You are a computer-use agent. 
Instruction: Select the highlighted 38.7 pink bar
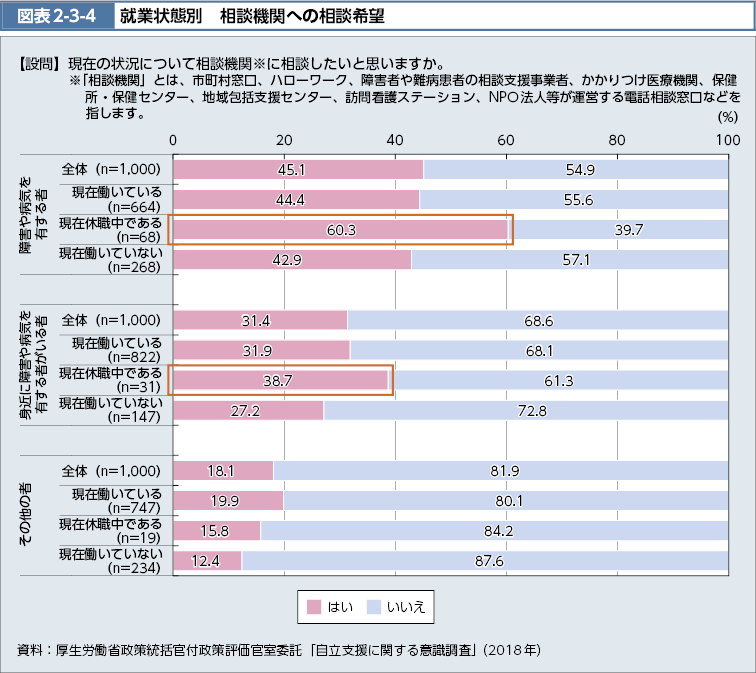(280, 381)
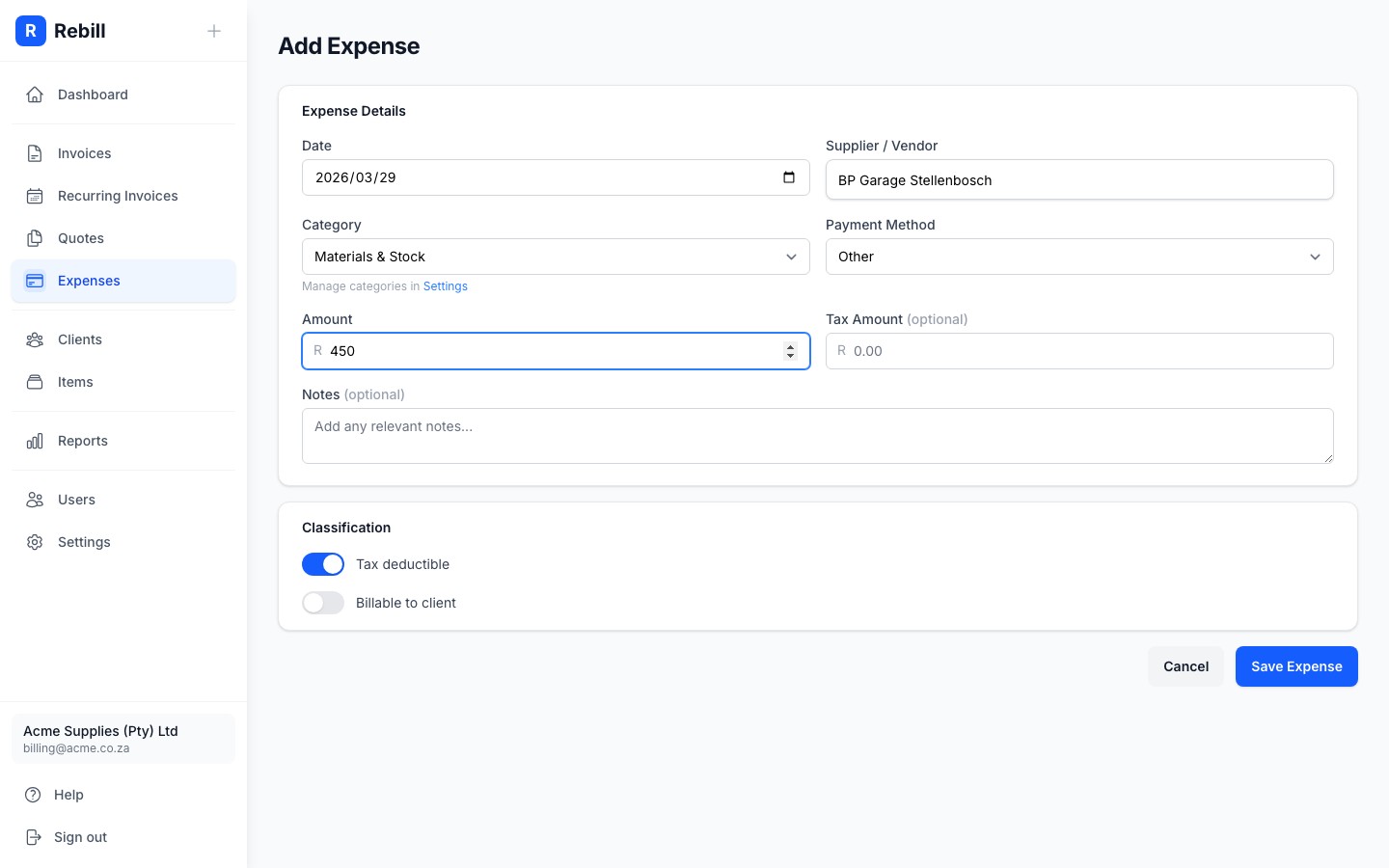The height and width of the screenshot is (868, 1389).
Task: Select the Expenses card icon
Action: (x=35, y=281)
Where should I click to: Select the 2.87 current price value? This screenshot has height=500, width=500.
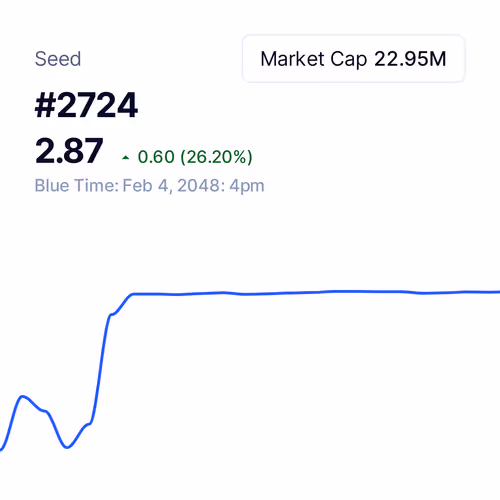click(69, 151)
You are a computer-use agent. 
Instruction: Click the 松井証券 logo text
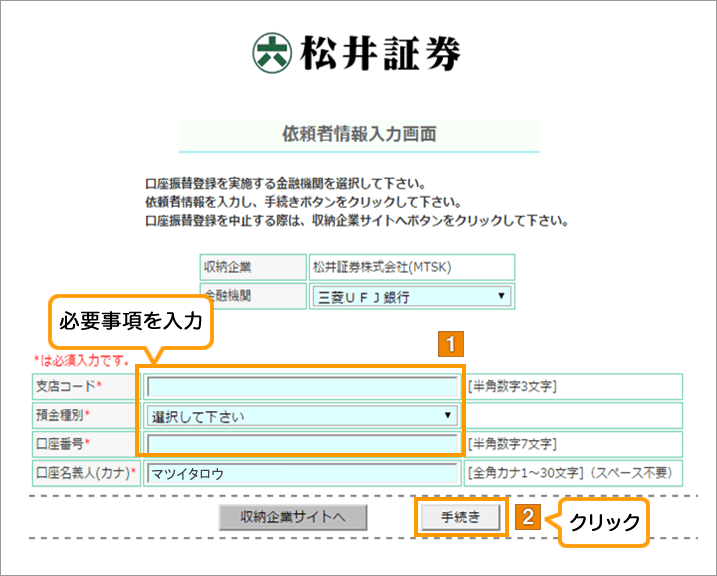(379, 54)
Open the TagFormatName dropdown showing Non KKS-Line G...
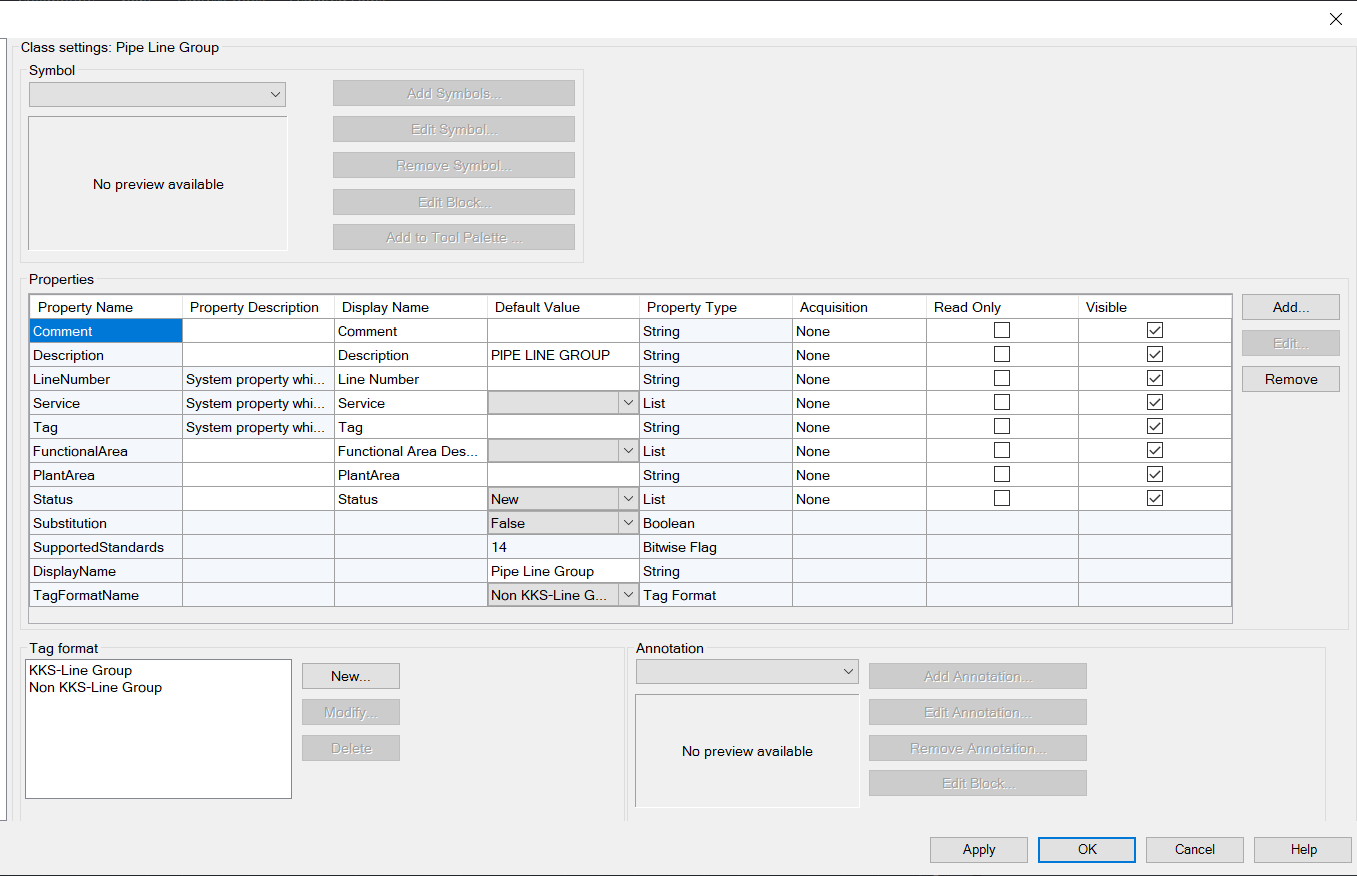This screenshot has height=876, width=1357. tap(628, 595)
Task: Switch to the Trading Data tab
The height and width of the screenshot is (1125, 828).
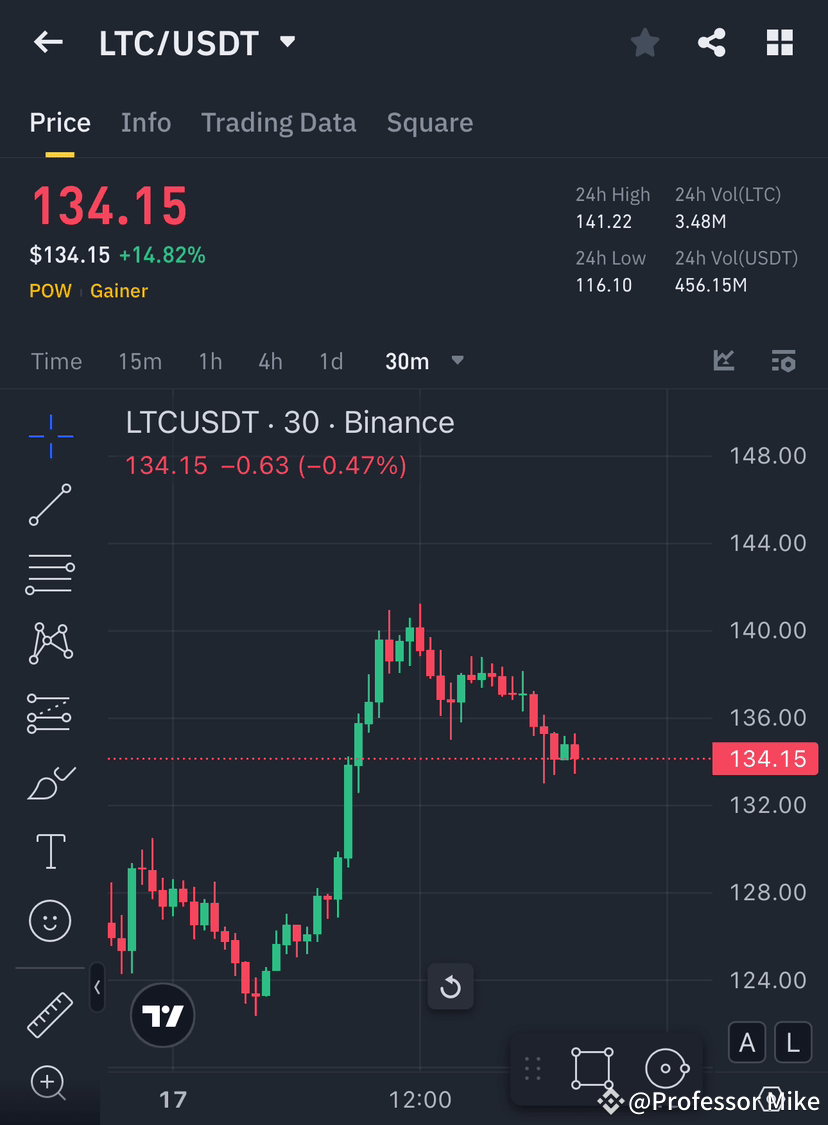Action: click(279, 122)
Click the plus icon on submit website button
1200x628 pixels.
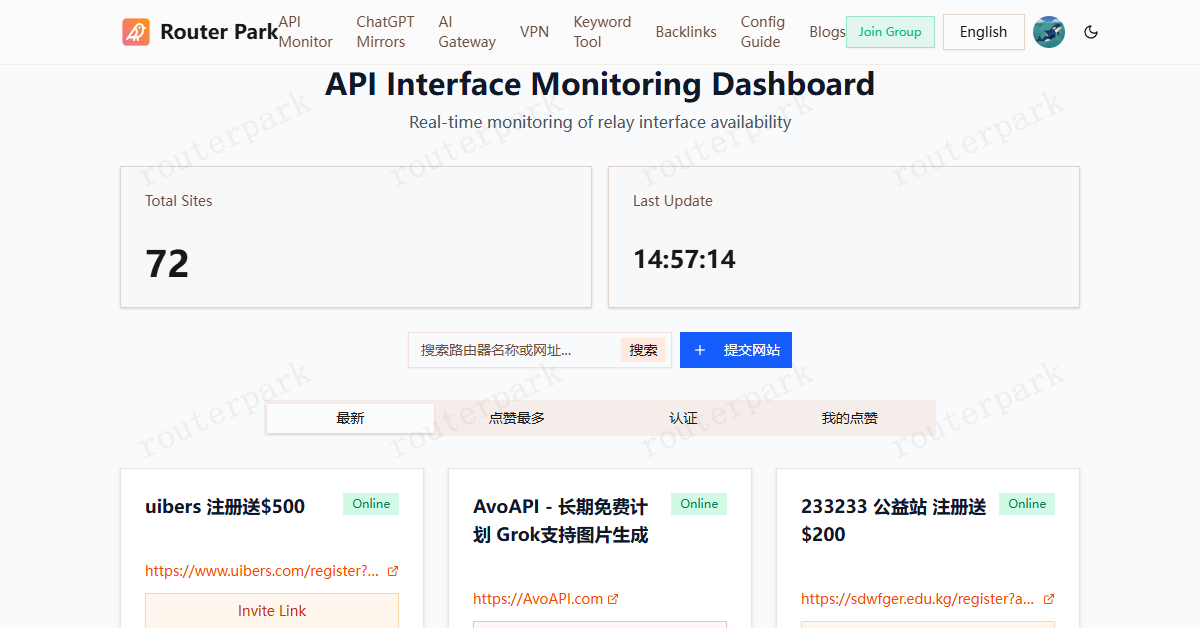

==============================

● EXERCISE OBJECTIVE:
In the copy, include exactly the lines from the one with "Open the TagFormatName" through the final line of the entries above, both ends counted, and no pictures.

● ANSWER:
Open the TagFormatName dropdown showing Non KKS-Line G...
This screenshot has height=876, width=1357. tap(628, 595)
Task: Switch to the Trading Data tab
The height and width of the screenshot is (1125, 828).
Action: click(279, 122)
Click the plus icon on submit website button
1200x628 pixels.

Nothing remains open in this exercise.